Azmeh owes much to Becker in this regard. Which he readily admits while, nonetheless, rejecting the latter's reliance on a civilizational-genetics prior. Azmeh's thesis is more radical and assertive. Funny enough, it does so in ways that parallel much of the impulses that drive SAIF's thesis. Of course, where he reads his conceptions backwards through time, we read similar ones forward. The two that deserve specific treatment, as essential to both this portion of his text and SAIF, are notions of Islam-as-historical-consumation and cosmolocalism, with the natural relationship each has to the other.
Only right and useful that I quote the man before delving further.
"The model here adopted is polygenetic, with an emphasis on local and autochthonous forces and processes which, once their geographical and social remit had widened under imperial auspices, joined a historical flow that had been firmly in place, and realised, under central control, a number of possibilities available in the structures of polytheism, as had been the case before"
For Azmeh, this is intended as an assertion that Islam was, itself, a consummation of Hellenism without requiring diffusion or syncretism as primary explanatory variables. Islam did not just borrow from Hellenism; Hellenism as a historical trajectory stretching from Europe to Western Asia was laden with structural possibilities which Islam, the local Arabian phenomenon, realized in ways both natural to Hellenism and itself.
This mirrors SAIF futurology which considers Western Modernity, or in a macro-sense, the "Process," a globalised historic flow that harbors structural possibility which when met with local Islamic forms of revival becomes consummated and reoriented toward human ends. SAIF doesn't so much suggest that Islam is anti-modernity, but that Islam fulfills Modernity(defined as Western Modernity-in the usage of philosopher Yuk Hui) toward its righteous yet stifled ends. Of course, if and when that happens, it evolves into another thing entirely.
Such a perspective would have been largely difficult to arrive at in the 20th century. Then, Kojevian aspirations to contesting Anglo-Saxon modernity by revived Latin imperialism, the chimera Caliphate project of Islamist reformism, or even Marxist class struggle, still projected seeming notes of possibility. Today, however, it would be altogether immature to not "price in" our direction and extract the future from therein as opposed to clamoring for a "shadow-modernity" through complete material and technic separation. By exclaiming Islam not as post-liminal but as necessary to the liminal and the post-liminal both, SAIF separates its thesis from others who would suggest that Islamic-praxis is a thing largely contained posterior to the "Event." Only the Final Apocalypse rids its Day-After of substantive reliance on what preceded it. And even then, thought of critically, really, it doesn't either...

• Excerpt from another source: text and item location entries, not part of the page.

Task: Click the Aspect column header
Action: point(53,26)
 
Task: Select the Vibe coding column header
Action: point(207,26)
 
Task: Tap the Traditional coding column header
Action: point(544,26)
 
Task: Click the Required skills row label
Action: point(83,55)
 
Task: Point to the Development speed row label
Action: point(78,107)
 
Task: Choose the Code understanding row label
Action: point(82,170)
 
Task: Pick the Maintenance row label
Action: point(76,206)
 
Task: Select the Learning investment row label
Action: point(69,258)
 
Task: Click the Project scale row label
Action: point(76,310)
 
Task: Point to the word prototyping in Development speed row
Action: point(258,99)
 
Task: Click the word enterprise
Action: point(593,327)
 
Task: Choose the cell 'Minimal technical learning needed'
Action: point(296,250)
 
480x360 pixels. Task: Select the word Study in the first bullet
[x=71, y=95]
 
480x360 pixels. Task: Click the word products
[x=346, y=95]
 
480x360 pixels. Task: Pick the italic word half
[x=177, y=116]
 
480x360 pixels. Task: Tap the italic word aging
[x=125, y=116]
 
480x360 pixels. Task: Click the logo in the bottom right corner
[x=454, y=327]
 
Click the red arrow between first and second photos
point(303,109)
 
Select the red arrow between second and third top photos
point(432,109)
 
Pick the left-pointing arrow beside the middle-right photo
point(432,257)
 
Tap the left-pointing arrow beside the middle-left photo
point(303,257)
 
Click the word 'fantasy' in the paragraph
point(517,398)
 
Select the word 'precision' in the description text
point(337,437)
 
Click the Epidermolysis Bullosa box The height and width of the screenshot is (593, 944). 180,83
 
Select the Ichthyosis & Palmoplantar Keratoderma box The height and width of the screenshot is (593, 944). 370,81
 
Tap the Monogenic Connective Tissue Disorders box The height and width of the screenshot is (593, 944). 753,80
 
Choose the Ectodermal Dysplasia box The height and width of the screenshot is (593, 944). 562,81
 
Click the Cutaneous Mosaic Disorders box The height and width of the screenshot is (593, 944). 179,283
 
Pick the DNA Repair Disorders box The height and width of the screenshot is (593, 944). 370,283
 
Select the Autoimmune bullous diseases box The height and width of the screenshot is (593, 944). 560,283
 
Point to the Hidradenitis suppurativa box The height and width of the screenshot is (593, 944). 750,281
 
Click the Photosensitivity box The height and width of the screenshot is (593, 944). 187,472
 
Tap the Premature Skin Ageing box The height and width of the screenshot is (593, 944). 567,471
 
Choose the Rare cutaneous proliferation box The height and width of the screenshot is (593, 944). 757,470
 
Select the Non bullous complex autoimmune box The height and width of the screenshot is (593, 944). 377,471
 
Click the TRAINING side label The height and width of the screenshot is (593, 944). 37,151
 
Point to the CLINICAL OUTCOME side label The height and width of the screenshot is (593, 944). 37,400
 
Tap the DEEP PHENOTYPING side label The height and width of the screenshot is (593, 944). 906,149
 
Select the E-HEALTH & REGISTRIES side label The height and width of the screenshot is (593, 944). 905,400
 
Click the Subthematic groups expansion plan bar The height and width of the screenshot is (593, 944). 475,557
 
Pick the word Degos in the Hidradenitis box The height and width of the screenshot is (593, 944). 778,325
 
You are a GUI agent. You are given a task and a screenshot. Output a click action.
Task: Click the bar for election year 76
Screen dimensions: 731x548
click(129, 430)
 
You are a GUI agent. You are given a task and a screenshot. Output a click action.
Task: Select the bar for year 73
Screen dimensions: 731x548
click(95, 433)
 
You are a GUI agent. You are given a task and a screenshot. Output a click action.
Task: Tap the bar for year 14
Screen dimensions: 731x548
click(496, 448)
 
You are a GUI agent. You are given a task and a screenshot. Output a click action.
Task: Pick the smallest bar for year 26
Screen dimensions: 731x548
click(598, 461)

Largely skeptical of argument by eschatology, I still think it may serve to mention a hadith to further clarify the ideas in this post. Consider this tradition while presuming, for intelligibility's sake, the interpretation of the Dajjalic as a system, be it solely such or amended to an exegesis of Dajallic personhood. (I vouch for neither in this post; like I said, presume for intelligibility)
"You will attack Arabia and Allah will enable you to conquer it, then you would attack Persia and He would make you to conquer it. Then you would attack Rome and Allah will enable you to conquer it, then you would attack the Dajjal and Allah will enable you to conquer him."